Non è la quarta agenzia di intelligence

Guiderà l’Acn un direttore generale in carica quattro anni e rinnovabile per altri quattro. Dovrà assicurare «il coordinamento tra tutti i soggetti pubblici coinvolti in materia di cybersicurezza a livello nazionale» al momento sparsi in vari ministeri prima fra tutti il Ministero per lo sviluppo economico, e «predisporre la strategia nazionale di cybersicurezza».

I nomi più quotati sono quelli del professor Baldoni che già guida il gruppo di lavoro all’interno del Dis e la dottoressa Ciardi che guida la Polizia postale, forse il punto di difesa cyber al momento più evoluto nel paese.

Quello che più conta è che Acn non sarà una quarta agenzia di intelligence destinata a diventare la sala regia della stessa intelligence magari affidata al premier o a chi detiene le deleghe in materia.

Che poi era quello che voleva fare Conte scatenando l’ira e la preoccupazione di tutti gli apparati del settore. Anzi, Acn nasce da tre distinte esigenze: tenere distinte le attività di intelligence, quella della Difesa e delle forze di polizia; creare un contesto di resilienza rispetto alla minaccia cibernetica; esercitare il coordinamento di competenze in materia attualmente sparse in 23 diversi uffici e ministeri.

Il Presidente del Consiglio conserverà comunque un ruolo centrale perché a lui è affidata «in via esclusiva l’alta direzione e la responsabilità generale delle politiche di cybersicurezza anche ai fini della tutela della sicurezza nazionale».

Sarà il premier a nominare, e a poter revocare, il direttore generale e il vicedirettore generale dell’Acn. E sempre al premier compete l’adozione della strategia nazionale di cybersicurezza, sentito il nuovo “Comitato interministeriale per la cybersicurezza” (Cics) istituito con il decreto. Restano centrali anche il ruolo del Copasir e quindi del Parlamento.

La Caporetto di Conte

Il governo Draghi ha segnato quindi un’altra tacca non facile né scontata della sua mission. Un altro “cambio di passo” il cui peso specifico è più alto di quello che possiamo misurare con i criteri ordinari e con gli occhiali della politica.

Di certo occorre ricordare come proprio questo nodo è stato, non caso, la Caporetto di Giuseppe Conte. L’ex premier aveva inteso in modo un po’ troppo personalistico l’affaire cybersicurezza.

O forse l’aveva solo banalizzato.

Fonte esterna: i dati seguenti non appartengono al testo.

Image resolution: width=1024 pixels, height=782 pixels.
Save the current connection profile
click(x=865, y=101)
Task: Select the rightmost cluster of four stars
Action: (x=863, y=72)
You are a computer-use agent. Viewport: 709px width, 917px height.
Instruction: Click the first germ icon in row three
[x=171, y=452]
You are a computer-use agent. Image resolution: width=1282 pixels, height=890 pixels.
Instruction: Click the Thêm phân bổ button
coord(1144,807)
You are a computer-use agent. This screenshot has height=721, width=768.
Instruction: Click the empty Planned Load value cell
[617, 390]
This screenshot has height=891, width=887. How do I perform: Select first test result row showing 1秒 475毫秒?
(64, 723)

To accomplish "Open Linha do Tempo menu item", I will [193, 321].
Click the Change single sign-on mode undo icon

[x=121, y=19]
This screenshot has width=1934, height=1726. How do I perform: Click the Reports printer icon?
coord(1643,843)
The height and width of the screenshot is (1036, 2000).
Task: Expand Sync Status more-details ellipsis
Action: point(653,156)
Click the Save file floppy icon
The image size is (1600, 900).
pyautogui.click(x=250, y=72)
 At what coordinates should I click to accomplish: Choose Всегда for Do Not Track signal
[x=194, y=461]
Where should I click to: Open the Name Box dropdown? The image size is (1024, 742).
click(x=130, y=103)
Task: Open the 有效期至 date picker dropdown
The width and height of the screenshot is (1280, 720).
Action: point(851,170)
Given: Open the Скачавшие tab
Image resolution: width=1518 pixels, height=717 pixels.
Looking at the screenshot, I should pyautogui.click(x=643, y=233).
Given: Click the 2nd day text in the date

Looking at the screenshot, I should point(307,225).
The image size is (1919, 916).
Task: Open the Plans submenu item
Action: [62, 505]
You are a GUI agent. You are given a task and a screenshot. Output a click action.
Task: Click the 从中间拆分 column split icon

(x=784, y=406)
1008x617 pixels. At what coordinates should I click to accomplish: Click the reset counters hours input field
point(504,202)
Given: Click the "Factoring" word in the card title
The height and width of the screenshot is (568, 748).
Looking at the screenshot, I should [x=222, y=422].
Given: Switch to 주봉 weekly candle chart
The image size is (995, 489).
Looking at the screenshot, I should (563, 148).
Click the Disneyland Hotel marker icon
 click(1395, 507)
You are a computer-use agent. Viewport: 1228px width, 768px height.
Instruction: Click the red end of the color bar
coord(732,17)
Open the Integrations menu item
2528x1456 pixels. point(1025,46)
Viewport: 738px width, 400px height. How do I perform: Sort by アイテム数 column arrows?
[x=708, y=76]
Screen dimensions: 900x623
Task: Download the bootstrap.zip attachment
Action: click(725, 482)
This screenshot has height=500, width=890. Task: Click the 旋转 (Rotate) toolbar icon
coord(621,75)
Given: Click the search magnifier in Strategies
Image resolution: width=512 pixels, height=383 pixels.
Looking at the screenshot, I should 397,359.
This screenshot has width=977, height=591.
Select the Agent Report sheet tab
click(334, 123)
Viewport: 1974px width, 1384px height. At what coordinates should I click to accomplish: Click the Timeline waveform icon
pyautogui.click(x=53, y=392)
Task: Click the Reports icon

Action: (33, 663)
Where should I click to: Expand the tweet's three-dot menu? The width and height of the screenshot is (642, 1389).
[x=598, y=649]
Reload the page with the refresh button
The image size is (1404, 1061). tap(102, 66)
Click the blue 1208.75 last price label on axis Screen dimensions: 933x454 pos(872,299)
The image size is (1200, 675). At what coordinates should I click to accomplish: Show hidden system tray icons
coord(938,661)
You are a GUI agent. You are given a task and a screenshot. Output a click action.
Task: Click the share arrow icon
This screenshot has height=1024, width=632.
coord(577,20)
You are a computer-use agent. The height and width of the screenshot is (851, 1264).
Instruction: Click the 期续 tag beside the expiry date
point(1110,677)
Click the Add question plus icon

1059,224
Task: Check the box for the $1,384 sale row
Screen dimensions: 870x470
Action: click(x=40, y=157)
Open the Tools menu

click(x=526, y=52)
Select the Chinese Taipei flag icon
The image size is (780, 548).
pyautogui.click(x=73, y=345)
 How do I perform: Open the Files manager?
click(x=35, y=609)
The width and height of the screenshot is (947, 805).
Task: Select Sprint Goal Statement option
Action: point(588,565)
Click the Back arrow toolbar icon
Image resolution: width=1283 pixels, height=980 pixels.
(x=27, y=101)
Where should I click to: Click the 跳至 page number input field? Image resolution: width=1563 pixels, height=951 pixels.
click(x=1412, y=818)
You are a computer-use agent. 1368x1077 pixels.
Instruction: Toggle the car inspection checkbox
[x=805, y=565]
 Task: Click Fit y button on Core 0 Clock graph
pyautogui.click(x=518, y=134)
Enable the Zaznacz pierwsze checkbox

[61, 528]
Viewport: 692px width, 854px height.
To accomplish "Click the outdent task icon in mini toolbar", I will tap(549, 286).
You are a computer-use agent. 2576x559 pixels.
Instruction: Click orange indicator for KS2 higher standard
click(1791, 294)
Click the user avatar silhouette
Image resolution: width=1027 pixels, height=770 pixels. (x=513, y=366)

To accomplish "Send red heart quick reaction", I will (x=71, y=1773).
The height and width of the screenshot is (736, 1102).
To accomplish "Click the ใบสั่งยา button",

Si dice che ha cercato di risolvere un “peccato originale”: aver messo il nucleo della nostra cybersecurity all’interno del Dis, all’interno quindi dei nostri servizi di intelligence.

È un fatto che il suo governo ha cominciato a traballare quando pensò di far nascere l’Agenzia grazie ad un emendamento di una decina di righe buttato tra le migliaia di pagine della legge di bilancio che sarebbe stata approvata con voto di fiducia.

Furono molti, allora, anche tra i suoi alleati, ad inorridire per la scelta tanto goffa quanto pericolosa. Conte ha voluto insistere non capendo che su quel punto avrebbe pagato il prezzo più alto. Come infatti è stato.

Multe fino a 1,8 milioni

L’innalzamento dello scudo cyber deciso ieri dal Comitato interministeriale per la sicurezza cibernetica (Cisc) è stato il primo passo operativo della nuova Agenzia.

Le nuove aziende, pubbliche e private, inserito nel perimetro di sicurezza nazionale cibernetica esercitano 223 funzioni essenziali per il mantenimento di attività fondamentali per gli interessi dello stato: dalle telecomunicazioni alla sanità, dal settore energetico a quello finanziario, dai trasporti alla difesa, dallo spazio ai servizi digitali.

Queste hanno l’obbligo – pena multe salate, fino a 1,8 milioni di euro – di comunicare tempestivamente gli attacchi subiti o gli incidenti rilevati e di adeguare agli standard definiti le misure di protezione delle proprie reti se vogliono continuare ad operare. In questi anni c’è stata una certa reticenza da parte delle imprese a comunicare di essere state attaccate o aver avuto incidenti con fughe di dati.

Il perimetro di sicurezza nazionale cibernetica inizierà ad essere operativo dal 23 giugno per le aziende già inserite nel perimetro il 22 dicembre scorso. In caso di attacco dovranno notificare allo Csirt italiano (Computer security incident response team) gli eventuali incidenti che si dovessero verificare. Spetta al Csirt il monitoraggio degli incidenti, l’intervento e l’emissione di allerte sui rischi.